The IAA concluded that the Karuna Group and Sri Lankan authorities were not adversely interested in the applicant when he departed Sri Lanka. It observed that there was no evidence that they had been interested in the applicant since (at [26]).
The IAA observed that country information indicated that close relatives of high profile former LTTE members who were wanted by the authorities may be subjected to monitoring. However, the IAA considered that the information before it did not indicate that the applicant’s sister “was of a high profile”. The IAA was not satisfied that the applicant would be followed and monitored because of his sister, or that he would face discrimination from the community or government officials on this account (at [33]).
Having regard to the applicant’s background and country information, the IAA did not accept that there was a real chance that the applicant would be targeted for harm by the authorities, the Karuna Group or others (at [40] and [55]).
The IAA accepted that the applicant may be questioned and charged under the Immigrants and Emigrants Act 1949 on account of his illegal departure. This may result in him being detained for a limited period and incurring associated costs and a fine. The information before the IAA did not indicate that the penalties or processes would be discriminatory. The IAA did not accept that they would amount to serious harm or persecution. Nor did the IAA accept that the results of this would meet the definition of significant harm (at [41]-[54]).
The IAA was therefore not satisfied that the applicant was a person to whom protection obligations were owed. Accordingly, it affirmed the Delegate’s decision (at [50] and [57]).
proceedings before this court
The applicant commenced proceedings before this Court on 24 October 2018. The following three grounds of review, contained within an amended application filed on 21 August 2019, were ultimately pressed by the applicant:
1.The Second Respondent fell into jurisdictional error by failing to consider material claims or a component integer thereof made by the Applicant.

Aim of the exercise - According to the court extract above, under which Act might the applicant be questioned and charged because of his illegal departure?

Extracted information -
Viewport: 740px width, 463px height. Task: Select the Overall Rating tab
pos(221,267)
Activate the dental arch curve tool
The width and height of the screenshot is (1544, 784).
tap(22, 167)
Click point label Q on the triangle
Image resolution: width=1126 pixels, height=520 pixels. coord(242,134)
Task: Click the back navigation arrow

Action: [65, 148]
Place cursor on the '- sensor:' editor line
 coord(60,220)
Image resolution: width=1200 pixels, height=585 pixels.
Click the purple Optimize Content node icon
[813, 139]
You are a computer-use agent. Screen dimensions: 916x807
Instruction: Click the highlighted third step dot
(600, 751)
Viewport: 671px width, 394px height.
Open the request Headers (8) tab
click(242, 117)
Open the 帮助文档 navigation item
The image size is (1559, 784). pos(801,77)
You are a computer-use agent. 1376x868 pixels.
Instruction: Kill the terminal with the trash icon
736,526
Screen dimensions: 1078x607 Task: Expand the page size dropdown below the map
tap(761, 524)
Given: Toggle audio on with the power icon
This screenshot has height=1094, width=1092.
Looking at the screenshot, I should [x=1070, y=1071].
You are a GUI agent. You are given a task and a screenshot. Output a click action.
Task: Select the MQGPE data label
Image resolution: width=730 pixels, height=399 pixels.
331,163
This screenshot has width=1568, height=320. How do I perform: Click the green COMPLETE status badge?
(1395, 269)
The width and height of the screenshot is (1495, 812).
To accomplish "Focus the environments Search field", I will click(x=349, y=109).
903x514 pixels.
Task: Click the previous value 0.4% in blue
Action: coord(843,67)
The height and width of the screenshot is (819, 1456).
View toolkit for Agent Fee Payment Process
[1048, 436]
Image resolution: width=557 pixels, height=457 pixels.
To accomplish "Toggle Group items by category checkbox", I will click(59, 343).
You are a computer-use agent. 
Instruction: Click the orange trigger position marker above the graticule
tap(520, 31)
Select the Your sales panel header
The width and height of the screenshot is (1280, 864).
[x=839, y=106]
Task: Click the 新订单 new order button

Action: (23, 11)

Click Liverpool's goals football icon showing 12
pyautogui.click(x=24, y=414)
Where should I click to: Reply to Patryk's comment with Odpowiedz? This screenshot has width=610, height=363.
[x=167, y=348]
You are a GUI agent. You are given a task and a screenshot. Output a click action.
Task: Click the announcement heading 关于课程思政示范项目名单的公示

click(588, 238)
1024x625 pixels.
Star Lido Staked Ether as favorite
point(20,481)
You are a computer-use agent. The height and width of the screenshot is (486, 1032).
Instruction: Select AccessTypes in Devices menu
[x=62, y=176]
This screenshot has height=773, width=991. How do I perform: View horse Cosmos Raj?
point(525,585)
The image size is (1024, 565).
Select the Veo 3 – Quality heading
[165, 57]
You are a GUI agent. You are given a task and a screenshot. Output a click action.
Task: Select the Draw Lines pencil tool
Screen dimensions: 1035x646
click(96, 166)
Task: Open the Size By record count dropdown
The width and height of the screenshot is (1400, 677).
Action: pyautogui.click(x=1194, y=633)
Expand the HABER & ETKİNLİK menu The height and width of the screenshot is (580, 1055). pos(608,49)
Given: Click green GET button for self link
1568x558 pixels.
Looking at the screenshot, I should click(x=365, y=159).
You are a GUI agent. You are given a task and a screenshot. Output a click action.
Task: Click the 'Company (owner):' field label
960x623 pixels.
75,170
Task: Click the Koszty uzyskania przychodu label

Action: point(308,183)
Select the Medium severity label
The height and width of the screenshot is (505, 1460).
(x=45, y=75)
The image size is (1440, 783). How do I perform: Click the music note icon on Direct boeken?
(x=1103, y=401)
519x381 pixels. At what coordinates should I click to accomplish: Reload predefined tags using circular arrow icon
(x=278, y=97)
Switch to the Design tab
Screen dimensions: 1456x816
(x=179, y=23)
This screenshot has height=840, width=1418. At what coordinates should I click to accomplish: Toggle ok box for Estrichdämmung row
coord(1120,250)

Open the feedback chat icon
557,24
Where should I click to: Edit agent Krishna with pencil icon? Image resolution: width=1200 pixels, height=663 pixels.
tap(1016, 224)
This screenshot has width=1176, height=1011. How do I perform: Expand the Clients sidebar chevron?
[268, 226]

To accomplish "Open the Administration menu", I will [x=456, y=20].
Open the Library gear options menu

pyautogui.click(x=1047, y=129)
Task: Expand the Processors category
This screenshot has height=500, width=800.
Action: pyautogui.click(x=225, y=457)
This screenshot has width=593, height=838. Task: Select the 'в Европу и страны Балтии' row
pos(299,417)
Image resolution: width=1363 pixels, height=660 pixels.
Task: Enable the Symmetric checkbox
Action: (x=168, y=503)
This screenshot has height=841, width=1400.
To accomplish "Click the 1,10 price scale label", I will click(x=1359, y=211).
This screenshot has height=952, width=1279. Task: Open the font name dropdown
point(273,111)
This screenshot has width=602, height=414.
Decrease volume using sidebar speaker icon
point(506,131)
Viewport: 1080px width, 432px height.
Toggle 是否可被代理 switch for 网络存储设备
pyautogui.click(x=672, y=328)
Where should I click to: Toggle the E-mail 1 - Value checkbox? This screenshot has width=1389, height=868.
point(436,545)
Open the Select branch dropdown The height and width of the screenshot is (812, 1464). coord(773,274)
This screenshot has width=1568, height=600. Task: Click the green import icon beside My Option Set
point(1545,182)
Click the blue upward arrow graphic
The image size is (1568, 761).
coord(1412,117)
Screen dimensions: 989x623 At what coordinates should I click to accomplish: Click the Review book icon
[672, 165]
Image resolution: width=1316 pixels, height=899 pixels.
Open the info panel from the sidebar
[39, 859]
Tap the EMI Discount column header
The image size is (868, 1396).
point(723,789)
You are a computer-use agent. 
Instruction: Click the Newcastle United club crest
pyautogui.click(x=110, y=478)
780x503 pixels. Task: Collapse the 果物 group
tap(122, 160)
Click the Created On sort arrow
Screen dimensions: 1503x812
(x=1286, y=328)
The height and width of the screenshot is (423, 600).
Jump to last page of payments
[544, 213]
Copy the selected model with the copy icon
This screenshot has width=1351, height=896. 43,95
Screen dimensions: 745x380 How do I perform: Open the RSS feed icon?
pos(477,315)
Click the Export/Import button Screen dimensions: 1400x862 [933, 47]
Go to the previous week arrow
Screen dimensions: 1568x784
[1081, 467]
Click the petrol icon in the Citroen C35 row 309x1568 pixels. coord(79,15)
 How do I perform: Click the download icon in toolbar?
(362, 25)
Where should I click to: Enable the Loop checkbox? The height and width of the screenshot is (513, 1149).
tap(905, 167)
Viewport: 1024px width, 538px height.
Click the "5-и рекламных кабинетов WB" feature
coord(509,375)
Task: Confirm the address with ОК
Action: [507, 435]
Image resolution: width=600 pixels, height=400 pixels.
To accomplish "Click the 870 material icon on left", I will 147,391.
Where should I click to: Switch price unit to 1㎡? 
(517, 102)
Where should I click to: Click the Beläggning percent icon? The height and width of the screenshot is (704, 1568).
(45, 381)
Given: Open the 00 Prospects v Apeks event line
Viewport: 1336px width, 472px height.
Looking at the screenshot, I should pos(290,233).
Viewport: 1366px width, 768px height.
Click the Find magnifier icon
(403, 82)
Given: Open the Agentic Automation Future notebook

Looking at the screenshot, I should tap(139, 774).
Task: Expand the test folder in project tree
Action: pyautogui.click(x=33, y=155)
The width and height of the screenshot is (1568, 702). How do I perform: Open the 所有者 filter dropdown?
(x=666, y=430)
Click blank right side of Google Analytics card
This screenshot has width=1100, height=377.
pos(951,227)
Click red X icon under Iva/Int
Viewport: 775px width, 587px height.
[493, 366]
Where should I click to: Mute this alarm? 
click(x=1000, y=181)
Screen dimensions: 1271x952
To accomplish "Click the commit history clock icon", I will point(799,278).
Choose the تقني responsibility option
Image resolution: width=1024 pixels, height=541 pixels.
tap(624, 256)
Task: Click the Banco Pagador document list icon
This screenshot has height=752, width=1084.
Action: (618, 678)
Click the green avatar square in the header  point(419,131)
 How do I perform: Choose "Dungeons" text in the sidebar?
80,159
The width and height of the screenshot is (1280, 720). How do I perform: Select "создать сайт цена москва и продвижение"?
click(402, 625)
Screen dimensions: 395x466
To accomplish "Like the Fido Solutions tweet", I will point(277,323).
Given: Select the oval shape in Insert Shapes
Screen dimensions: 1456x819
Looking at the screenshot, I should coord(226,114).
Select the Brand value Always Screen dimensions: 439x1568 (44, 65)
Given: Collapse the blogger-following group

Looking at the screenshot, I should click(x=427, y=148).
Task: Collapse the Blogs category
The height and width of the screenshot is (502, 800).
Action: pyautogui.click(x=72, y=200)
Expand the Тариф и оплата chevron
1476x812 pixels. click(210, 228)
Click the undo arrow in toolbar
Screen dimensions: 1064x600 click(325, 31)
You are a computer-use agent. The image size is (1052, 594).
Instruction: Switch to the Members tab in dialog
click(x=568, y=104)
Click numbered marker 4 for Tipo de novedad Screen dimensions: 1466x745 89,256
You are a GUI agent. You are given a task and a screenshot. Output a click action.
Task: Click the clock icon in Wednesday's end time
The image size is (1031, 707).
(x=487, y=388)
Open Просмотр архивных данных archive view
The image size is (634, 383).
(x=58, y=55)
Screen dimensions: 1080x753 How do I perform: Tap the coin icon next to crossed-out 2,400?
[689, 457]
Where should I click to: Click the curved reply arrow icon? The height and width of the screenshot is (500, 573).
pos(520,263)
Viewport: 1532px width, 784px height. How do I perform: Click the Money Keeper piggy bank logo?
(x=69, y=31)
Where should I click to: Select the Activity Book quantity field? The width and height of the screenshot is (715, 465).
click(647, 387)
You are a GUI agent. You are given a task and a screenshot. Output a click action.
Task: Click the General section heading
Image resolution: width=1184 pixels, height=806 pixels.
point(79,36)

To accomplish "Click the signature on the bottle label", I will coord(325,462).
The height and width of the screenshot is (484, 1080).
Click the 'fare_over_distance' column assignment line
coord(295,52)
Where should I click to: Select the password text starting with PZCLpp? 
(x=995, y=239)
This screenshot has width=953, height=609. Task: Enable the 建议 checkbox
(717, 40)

Result of the task - The Immigrants and Emigrants Act 1949.